» WHAT YOU SHOULD DO
Could you write out the opening lines of the data, word for word, stopping after the line that contains "Click into the Pesquisar search field"?
BEGIN STUDY MATERIAL
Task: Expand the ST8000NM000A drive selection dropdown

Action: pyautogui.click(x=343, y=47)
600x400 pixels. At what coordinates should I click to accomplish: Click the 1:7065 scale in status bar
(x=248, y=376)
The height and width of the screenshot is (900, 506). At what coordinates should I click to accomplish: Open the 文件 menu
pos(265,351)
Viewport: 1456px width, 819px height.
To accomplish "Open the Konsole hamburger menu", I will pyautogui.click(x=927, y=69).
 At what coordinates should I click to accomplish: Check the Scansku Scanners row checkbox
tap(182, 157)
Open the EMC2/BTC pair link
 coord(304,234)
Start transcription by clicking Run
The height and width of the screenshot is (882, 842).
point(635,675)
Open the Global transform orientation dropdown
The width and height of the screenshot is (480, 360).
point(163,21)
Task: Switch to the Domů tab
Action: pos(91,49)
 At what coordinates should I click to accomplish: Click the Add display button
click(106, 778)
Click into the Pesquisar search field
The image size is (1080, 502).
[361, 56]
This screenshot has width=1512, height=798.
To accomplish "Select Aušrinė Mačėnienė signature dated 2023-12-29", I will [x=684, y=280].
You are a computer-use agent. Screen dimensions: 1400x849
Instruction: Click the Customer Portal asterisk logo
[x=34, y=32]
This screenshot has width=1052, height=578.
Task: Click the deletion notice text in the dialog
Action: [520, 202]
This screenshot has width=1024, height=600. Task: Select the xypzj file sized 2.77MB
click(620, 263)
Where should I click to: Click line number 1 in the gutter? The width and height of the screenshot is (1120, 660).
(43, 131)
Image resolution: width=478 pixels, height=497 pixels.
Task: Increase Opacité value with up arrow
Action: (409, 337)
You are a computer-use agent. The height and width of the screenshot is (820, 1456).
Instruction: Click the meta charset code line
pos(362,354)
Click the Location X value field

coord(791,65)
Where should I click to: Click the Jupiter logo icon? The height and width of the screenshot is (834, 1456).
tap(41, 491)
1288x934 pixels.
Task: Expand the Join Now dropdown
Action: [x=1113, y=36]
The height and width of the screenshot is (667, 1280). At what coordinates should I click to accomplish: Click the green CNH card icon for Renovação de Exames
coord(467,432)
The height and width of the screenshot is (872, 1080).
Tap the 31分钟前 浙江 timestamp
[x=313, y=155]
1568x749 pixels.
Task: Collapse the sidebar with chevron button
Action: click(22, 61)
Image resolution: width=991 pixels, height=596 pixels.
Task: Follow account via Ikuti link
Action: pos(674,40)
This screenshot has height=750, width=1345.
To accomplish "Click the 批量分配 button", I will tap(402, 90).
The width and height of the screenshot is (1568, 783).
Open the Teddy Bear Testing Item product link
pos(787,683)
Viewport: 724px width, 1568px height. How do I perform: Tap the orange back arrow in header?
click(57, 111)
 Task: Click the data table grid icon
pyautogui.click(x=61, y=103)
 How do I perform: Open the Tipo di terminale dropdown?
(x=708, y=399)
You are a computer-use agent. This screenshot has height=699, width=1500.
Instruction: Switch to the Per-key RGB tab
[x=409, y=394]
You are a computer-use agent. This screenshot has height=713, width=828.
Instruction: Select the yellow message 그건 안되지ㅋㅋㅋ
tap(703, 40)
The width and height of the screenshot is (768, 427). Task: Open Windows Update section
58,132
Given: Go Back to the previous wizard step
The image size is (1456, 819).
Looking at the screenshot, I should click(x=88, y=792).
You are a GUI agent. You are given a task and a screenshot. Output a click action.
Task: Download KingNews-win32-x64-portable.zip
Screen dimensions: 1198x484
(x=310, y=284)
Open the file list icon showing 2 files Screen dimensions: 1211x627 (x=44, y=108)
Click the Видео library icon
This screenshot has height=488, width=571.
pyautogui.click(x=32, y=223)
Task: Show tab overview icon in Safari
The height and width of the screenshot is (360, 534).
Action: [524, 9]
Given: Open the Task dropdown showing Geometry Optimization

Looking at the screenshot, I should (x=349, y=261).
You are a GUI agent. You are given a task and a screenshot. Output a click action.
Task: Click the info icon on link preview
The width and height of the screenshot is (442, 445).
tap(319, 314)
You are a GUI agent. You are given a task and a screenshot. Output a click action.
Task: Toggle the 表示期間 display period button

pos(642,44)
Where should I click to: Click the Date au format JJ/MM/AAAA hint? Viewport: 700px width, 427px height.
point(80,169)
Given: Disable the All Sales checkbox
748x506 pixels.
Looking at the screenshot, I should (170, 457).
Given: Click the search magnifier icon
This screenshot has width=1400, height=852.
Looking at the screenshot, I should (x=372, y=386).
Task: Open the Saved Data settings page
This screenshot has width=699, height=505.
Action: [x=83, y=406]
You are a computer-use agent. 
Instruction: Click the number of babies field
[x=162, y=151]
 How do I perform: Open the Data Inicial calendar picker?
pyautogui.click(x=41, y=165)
END STUDY MATERIAL
» WRITTEN RESPONSE
Task: Expand the ST8000NM000A drive selection dropdown

Action: pyautogui.click(x=343, y=47)
600x400 pixels. At what coordinates should I click to accomplish: Click the 1:7065 scale in status bar
(x=248, y=376)
The height and width of the screenshot is (900, 506). At what coordinates should I click to accomplish: Open the 文件 menu
pos(265,351)
Viewport: 1456px width, 819px height.
To accomplish "Open the Konsole hamburger menu", I will pyautogui.click(x=927, y=69).
 At what coordinates should I click to accomplish: Check the Scansku Scanners row checkbox
tap(182, 157)
Open the EMC2/BTC pair link
 coord(304,234)
Start transcription by clicking Run
The height and width of the screenshot is (882, 842).
point(635,675)
Open the Global transform orientation dropdown
The width and height of the screenshot is (480, 360).
point(163,21)
Task: Switch to the Domů tab
Action: pos(91,49)
 At what coordinates should I click to accomplish: Click the Add display button
click(106, 778)
Click into the Pesquisar search field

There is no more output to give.